[[ DATA RECORDS open ]]
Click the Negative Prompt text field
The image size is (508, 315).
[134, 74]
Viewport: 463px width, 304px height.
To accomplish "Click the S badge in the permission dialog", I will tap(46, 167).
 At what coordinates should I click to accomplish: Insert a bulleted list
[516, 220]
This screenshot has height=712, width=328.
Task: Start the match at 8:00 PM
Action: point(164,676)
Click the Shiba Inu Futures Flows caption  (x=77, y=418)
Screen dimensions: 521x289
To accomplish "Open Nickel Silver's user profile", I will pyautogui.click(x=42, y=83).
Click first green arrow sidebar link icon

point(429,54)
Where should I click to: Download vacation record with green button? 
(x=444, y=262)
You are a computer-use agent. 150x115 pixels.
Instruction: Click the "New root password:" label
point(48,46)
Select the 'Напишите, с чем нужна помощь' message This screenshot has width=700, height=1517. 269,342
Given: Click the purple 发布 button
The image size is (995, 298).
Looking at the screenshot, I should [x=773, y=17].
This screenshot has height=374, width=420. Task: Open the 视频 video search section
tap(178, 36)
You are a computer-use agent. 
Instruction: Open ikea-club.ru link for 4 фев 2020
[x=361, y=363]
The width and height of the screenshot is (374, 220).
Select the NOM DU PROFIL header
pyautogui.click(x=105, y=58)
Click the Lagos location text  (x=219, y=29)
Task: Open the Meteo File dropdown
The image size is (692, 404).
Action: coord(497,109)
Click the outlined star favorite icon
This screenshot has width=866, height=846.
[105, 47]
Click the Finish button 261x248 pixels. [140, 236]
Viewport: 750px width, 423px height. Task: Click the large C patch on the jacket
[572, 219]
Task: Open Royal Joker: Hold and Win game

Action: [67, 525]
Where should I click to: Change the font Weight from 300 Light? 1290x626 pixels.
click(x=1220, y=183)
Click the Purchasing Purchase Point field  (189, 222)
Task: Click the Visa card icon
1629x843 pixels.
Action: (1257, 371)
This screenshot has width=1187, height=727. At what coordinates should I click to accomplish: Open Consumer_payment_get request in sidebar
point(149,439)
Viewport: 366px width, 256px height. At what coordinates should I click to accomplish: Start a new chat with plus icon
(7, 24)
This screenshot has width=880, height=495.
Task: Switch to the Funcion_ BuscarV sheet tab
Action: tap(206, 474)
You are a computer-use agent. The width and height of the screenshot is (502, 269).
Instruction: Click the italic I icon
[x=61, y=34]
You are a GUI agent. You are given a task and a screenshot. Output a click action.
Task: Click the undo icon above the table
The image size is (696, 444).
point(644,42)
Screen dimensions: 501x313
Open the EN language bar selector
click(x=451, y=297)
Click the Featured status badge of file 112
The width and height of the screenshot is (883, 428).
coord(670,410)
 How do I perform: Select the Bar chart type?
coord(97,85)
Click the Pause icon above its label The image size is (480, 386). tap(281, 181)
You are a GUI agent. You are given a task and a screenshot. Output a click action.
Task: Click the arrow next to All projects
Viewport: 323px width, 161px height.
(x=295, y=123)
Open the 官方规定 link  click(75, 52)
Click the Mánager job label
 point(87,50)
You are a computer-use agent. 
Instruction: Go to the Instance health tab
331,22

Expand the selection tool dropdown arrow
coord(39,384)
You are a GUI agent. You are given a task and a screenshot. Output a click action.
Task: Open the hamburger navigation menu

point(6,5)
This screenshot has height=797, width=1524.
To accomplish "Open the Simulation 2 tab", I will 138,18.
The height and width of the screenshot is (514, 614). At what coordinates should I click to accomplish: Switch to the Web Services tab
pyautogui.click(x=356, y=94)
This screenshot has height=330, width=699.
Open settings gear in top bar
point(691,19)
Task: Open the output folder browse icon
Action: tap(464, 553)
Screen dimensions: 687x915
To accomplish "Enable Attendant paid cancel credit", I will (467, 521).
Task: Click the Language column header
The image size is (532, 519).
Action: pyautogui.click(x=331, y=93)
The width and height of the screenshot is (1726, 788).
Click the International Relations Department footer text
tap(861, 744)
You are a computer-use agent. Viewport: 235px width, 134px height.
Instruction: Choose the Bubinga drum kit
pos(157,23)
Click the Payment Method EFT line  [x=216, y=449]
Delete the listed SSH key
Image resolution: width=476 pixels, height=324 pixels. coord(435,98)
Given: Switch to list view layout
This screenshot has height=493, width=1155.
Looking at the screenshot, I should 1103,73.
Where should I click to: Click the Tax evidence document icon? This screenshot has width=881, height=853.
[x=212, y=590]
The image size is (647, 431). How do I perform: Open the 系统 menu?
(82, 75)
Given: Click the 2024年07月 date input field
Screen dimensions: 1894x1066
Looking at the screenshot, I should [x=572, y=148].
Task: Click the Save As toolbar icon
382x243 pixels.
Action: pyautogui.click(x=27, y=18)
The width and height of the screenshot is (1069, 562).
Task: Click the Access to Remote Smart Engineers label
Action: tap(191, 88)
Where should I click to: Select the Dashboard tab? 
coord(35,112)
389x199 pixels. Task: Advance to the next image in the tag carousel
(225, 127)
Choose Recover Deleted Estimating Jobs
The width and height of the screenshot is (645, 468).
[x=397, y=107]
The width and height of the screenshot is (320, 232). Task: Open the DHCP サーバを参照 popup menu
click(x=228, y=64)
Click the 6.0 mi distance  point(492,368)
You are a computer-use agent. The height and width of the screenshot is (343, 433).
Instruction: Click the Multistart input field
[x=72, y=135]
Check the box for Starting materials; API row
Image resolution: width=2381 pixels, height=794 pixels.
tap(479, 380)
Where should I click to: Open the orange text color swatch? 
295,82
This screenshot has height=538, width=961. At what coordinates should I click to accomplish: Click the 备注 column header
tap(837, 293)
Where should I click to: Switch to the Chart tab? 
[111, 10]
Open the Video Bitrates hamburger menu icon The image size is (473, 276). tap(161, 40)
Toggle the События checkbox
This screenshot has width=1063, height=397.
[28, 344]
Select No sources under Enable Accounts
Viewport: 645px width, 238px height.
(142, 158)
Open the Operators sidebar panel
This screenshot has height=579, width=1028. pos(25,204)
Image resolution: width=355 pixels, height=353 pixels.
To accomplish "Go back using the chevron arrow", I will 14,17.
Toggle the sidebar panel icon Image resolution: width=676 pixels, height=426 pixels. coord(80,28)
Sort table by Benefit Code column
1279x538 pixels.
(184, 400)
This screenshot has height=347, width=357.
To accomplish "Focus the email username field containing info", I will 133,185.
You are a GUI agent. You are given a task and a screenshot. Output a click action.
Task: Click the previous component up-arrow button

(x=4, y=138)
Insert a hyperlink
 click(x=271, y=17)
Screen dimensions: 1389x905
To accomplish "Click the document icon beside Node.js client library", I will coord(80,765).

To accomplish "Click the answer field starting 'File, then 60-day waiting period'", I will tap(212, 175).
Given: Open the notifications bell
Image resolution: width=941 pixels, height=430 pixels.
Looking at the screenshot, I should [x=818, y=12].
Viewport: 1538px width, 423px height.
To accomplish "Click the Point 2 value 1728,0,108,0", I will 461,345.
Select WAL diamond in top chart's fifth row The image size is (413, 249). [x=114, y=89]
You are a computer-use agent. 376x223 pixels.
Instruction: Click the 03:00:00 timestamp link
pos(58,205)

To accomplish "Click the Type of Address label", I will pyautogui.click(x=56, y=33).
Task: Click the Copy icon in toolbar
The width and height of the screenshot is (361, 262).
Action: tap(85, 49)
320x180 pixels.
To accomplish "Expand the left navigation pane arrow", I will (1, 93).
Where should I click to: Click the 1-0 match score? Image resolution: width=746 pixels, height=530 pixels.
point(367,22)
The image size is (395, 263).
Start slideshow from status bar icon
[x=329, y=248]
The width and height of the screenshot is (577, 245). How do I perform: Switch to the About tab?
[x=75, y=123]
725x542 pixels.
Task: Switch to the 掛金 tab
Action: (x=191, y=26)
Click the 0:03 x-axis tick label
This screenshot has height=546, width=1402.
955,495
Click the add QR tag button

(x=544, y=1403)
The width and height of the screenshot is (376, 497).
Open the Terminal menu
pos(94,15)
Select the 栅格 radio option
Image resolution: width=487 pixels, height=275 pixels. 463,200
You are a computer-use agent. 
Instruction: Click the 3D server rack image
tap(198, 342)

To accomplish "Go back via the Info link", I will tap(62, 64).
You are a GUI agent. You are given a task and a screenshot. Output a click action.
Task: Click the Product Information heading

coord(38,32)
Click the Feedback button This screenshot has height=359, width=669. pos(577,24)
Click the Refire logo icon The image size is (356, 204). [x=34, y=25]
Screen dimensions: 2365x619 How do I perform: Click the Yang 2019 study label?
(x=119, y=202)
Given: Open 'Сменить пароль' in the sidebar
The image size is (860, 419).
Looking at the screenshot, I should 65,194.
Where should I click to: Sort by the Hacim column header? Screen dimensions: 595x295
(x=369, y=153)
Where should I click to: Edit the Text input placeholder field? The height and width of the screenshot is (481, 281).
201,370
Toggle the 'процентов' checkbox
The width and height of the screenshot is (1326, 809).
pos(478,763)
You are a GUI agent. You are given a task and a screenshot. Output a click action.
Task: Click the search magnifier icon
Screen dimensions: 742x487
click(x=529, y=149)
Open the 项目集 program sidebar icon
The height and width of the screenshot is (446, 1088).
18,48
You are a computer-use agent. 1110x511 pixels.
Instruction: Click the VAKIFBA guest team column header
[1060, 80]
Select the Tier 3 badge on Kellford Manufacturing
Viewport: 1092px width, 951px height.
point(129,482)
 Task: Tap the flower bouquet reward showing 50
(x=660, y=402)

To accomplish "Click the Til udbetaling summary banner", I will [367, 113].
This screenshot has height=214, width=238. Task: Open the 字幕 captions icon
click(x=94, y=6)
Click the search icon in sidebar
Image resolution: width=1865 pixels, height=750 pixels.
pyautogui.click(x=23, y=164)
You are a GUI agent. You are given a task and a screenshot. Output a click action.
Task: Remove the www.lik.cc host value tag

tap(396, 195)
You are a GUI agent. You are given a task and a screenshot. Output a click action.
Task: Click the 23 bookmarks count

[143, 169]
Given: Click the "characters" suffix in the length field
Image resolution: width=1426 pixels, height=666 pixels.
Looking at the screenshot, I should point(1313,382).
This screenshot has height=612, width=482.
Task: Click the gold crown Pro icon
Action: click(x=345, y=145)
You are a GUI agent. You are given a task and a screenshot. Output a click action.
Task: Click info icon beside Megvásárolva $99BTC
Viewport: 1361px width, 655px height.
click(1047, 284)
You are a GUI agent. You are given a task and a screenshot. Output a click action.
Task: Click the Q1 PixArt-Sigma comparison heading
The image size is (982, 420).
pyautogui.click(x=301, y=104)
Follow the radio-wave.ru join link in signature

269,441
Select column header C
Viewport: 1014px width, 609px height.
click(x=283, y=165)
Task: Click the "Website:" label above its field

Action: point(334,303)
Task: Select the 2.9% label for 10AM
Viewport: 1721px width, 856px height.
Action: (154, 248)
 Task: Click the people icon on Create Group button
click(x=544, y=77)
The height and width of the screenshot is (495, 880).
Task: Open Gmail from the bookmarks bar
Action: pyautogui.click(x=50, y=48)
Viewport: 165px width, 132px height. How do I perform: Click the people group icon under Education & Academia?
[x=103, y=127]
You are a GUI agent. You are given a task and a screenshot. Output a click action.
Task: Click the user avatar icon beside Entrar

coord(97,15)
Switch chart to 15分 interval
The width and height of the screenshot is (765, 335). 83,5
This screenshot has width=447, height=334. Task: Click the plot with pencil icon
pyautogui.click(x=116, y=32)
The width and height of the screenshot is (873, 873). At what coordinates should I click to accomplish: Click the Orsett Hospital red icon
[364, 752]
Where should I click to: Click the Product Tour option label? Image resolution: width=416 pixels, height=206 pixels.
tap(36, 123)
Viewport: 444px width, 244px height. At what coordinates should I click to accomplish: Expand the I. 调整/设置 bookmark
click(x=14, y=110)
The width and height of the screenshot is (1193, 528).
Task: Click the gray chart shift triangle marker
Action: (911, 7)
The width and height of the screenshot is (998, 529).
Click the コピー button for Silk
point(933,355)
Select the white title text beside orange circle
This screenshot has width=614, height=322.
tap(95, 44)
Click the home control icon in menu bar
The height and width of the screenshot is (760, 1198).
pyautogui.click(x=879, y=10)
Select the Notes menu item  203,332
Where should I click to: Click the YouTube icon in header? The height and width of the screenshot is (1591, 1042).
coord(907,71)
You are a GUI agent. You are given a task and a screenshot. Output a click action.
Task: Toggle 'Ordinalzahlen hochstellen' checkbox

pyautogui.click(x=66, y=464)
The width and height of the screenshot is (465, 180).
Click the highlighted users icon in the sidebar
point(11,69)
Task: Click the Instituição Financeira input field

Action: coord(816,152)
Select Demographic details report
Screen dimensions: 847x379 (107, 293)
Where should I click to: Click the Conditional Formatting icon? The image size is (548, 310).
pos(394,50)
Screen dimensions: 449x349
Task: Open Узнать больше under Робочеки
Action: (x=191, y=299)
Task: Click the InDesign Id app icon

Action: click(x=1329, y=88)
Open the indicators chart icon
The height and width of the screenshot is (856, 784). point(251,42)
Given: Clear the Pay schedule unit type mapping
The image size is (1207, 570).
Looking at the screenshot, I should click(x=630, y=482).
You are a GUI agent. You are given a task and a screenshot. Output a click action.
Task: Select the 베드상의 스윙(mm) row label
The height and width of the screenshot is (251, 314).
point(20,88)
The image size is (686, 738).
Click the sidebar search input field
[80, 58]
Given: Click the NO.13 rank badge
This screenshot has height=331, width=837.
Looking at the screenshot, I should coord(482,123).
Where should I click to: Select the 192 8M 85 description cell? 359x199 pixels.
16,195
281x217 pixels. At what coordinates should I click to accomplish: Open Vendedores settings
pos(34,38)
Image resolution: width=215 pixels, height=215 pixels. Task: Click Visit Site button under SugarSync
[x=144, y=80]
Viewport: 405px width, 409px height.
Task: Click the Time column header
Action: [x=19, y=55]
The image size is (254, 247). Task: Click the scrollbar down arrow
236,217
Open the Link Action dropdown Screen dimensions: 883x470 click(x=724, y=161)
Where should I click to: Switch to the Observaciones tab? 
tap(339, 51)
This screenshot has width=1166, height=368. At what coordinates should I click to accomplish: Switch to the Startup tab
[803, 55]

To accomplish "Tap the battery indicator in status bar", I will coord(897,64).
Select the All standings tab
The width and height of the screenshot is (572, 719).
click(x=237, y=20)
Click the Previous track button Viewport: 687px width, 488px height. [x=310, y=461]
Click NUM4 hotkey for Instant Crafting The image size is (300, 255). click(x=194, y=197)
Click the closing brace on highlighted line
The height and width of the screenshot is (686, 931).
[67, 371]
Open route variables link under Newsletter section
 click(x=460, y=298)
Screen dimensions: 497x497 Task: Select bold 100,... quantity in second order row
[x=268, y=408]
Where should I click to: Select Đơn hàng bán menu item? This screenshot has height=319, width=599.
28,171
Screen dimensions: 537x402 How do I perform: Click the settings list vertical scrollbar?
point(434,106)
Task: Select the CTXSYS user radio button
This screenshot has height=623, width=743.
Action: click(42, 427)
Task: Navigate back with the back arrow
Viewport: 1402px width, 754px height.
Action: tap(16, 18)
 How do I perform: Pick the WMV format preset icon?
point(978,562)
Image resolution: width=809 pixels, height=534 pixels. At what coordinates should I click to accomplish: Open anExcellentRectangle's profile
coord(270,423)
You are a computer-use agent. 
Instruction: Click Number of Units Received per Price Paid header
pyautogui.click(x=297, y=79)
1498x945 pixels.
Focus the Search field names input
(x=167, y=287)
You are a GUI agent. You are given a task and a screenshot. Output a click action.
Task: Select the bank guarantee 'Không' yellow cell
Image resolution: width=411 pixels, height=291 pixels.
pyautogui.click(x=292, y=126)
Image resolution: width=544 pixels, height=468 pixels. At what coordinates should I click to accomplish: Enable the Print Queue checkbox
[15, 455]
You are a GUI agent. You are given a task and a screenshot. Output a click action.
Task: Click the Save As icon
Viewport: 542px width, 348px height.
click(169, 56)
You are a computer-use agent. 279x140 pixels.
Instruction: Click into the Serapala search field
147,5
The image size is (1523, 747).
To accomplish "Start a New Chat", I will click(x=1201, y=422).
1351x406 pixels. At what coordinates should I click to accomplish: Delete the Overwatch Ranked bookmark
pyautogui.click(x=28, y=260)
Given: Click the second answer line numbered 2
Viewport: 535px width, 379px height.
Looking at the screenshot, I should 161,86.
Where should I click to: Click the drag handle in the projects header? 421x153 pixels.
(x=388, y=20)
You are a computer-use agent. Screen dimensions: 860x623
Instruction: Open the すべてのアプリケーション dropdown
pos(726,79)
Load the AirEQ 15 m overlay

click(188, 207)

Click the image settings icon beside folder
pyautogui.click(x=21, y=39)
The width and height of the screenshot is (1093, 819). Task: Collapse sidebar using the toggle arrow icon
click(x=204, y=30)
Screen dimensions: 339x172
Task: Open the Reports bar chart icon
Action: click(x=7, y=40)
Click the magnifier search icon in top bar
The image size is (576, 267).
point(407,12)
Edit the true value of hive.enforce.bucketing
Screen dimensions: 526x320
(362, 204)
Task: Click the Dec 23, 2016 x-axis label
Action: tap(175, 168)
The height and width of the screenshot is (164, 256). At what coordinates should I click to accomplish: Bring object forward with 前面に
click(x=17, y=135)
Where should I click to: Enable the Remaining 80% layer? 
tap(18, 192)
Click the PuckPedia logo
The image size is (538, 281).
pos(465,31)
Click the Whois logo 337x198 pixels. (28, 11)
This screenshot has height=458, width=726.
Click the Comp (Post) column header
[[ DATA RECORDS closed ]]
» **TASK PROMPT**: Among the records above, find the lines where the word "toolbar" appears and copy them.

» **RESPONSE BELOW**:
Task: Click the Save As toolbar icon
Task: Click the Copy icon in toolbar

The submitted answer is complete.